# Material for this exercise
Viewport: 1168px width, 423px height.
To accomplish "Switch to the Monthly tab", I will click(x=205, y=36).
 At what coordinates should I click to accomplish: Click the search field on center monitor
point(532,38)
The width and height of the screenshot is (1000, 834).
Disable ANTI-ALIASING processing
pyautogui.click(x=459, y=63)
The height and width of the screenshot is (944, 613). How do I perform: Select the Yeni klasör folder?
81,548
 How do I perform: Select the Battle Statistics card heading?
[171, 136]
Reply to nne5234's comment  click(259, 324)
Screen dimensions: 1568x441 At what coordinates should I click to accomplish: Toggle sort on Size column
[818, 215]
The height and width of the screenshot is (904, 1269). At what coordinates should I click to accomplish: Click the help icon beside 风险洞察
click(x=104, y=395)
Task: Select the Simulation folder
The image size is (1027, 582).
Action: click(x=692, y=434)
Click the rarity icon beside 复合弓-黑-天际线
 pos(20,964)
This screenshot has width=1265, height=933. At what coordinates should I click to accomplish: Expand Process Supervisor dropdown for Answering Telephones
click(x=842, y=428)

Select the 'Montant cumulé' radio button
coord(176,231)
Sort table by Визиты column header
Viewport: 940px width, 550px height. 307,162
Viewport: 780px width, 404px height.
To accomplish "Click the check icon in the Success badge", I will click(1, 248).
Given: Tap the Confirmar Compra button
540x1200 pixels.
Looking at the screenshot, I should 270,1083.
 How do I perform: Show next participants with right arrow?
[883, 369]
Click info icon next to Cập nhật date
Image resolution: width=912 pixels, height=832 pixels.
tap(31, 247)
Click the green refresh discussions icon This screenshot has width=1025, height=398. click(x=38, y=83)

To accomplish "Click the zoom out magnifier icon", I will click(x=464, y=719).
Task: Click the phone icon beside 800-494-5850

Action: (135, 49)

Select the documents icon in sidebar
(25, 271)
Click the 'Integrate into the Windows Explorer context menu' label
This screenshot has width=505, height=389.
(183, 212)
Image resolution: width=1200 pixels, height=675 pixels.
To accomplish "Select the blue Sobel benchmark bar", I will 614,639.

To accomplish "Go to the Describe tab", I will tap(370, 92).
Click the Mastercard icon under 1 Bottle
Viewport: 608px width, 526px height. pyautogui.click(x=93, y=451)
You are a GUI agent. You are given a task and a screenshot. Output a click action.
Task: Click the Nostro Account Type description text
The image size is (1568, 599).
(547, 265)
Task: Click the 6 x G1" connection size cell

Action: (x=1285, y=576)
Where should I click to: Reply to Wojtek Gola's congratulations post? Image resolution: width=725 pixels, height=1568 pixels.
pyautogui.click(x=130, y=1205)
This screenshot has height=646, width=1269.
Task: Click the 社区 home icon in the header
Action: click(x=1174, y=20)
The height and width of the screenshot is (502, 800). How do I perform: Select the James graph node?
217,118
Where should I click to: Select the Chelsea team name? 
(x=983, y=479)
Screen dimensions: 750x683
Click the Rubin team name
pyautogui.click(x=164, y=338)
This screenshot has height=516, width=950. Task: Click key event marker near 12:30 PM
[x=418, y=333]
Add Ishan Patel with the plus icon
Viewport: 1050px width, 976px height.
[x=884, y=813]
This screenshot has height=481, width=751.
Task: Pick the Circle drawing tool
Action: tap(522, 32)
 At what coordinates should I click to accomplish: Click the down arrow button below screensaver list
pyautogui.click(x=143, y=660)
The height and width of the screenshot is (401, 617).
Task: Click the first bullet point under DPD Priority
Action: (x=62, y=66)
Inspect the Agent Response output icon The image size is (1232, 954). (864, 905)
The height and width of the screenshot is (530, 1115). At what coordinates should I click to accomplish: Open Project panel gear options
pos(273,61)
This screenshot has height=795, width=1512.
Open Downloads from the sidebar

# Exercise directions
Provide only the number of lines in the material above that contain the word "will".

# Answer below
5